Sunday Story Society is a monthly feature in which I review a (usually recent) short story. The stories will be available for free online, so if you like, you can read along and talk about the story in the comments.
‘Ofodile‘ by Chimamanda Ngozi Adichie was published by the Guardian in their recent series of Christmas ghost stories – though there isn’t necessarily just one ghost, or only one type of haunting.
The scene is a house in Nigeria, where the narrator Chinelo’s younger brother, Ofodile, is kept shut away in his room; the pink pills his mother gives him are just about the only thing that quietens Ofodile’s constant screaming. There is a sense in which Ofodile and his parents are ghosts who haunt each other: the mother and father don’t really know (or at least aren’t interested in) how to look after Ofodile; though he is aged six, his cries are the only way he can respond. Chinelo says: “With Ukalechi [the nanny], Ofodile had screamed and screamed, but with my mother he screamed and slept.” That’s about as much as can be hoped for under the status quo.
As the story begins, new neighbours – a doctor and his wife – come around to introduce themselves. It’s possible to read the woman of this couple as a supernatural entity; even if we don’t, though, the neighbours are a disruptive presence in the narrator’s household, who provide the impetus for the story’s decisive change. We might say that Adichie uses the structure, the movements, of a ghost story to portray this family’s moment of crisis.
Adichie has an eye for telling detail in the story. At the beginning, the attitude of Ofodile’s parents towards him is underlined by points such as “the foam-carpeted floor that caught his falls” (because his mother and father don’t catch him), or his mother’s “movements thick with duty” (but not with care) as she feeds him.
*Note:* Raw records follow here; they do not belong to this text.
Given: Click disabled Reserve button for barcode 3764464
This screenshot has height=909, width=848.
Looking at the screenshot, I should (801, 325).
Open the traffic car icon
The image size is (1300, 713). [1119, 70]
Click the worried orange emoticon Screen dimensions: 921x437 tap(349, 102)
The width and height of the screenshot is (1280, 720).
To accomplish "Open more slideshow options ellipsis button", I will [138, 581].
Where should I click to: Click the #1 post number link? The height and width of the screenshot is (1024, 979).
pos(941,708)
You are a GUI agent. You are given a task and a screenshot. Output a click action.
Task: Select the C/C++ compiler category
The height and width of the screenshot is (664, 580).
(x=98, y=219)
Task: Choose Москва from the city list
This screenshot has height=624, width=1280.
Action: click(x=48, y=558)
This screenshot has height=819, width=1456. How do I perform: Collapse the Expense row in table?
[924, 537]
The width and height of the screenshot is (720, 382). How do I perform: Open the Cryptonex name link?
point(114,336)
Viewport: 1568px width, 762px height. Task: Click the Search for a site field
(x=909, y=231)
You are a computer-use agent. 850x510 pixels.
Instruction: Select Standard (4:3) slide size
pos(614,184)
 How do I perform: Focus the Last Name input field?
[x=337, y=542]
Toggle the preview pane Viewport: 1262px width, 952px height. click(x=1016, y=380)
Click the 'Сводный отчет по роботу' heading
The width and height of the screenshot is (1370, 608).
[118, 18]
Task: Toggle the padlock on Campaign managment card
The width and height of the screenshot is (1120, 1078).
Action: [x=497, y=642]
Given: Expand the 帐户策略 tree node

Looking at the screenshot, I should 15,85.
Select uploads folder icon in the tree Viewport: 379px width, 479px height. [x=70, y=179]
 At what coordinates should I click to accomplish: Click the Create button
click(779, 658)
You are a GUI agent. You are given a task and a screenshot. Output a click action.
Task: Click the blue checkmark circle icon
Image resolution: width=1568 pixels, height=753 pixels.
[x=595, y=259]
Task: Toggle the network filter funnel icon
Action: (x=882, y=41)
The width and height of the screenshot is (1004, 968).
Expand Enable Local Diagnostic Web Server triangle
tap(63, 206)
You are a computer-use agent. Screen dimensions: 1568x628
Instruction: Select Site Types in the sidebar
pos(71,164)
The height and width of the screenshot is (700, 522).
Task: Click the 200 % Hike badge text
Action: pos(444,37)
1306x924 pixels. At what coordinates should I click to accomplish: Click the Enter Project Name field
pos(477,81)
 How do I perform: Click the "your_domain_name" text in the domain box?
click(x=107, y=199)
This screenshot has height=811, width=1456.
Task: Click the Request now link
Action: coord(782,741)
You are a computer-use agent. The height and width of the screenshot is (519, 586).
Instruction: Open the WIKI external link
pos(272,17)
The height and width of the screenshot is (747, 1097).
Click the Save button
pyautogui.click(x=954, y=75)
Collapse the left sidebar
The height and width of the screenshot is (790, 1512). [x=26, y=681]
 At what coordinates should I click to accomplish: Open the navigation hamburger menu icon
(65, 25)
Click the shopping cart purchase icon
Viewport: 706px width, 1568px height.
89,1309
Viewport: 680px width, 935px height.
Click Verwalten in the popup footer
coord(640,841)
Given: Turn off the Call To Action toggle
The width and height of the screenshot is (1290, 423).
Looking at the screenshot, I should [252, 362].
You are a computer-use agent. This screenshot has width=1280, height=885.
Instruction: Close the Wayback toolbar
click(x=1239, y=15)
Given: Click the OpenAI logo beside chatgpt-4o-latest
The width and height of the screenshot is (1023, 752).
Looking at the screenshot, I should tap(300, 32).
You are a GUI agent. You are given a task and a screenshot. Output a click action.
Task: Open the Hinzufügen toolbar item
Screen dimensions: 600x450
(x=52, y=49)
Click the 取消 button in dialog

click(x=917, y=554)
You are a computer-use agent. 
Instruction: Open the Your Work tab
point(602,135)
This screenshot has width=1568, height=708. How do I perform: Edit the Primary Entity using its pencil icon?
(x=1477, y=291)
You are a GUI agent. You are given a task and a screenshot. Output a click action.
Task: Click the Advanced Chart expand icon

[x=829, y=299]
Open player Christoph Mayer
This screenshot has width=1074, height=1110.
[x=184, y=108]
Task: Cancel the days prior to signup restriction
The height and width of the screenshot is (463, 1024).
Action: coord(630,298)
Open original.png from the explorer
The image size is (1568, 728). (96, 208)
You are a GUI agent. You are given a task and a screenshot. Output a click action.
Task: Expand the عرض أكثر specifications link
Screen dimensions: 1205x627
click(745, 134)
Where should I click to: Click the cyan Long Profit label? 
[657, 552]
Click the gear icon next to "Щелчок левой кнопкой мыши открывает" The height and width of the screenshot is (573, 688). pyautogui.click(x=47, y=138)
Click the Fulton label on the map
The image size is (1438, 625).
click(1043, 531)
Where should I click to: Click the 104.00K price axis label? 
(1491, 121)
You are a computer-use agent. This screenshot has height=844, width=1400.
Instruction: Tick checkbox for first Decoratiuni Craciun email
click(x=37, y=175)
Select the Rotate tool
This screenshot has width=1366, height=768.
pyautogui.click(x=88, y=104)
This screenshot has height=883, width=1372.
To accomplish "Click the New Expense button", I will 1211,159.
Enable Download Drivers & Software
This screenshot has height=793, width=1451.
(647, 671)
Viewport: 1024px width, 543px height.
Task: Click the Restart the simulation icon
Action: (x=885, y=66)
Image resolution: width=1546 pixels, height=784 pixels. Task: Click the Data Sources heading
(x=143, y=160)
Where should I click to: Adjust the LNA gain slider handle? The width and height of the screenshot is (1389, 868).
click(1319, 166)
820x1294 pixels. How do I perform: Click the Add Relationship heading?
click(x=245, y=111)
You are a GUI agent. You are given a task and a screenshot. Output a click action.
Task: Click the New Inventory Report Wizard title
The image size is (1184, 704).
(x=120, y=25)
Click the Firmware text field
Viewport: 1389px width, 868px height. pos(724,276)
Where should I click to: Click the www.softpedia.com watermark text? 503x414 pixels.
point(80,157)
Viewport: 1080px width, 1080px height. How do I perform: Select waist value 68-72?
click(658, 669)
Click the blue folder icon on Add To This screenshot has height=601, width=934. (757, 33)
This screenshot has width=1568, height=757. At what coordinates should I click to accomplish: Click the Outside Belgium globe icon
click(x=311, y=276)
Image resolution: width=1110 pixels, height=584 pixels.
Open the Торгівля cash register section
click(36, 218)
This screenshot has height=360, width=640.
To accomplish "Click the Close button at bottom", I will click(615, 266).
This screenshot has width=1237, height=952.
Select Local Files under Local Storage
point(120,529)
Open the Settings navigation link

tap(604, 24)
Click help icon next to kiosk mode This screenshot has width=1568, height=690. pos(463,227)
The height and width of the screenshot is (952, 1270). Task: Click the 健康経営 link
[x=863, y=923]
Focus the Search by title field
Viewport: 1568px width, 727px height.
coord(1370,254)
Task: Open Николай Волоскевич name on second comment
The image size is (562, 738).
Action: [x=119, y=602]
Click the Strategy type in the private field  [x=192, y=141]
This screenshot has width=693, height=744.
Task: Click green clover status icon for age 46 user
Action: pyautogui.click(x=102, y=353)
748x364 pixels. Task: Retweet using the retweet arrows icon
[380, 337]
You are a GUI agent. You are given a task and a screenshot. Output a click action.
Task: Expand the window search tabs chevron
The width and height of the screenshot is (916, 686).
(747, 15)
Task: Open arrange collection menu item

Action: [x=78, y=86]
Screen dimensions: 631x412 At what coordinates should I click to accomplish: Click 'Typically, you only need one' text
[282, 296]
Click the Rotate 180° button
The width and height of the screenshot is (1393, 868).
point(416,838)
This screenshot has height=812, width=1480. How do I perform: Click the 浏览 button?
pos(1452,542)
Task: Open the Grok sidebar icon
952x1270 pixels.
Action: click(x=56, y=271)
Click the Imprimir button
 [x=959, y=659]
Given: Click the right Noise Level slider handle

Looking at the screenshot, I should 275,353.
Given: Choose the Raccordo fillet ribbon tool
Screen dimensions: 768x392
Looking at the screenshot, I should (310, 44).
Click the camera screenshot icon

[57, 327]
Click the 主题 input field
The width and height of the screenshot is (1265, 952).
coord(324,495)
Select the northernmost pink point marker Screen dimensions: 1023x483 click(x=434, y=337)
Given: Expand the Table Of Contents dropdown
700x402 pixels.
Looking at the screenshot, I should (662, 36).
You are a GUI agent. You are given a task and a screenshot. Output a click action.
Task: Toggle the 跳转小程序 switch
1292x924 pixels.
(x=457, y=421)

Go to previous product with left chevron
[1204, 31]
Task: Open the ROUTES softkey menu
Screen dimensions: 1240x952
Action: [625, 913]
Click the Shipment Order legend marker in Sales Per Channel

At the end, it’s the little details that bring Chinelo closer to her brother: “His mouth was slack but he looked like me, the sparse eyebrows, the nose that flared.”
Chinelo decides that she is going to feed Ofodile now, in the dining room. The small detail of the location is important to her, become a symbol of the change: the boy who haunted his room will finally enter the heart of the home.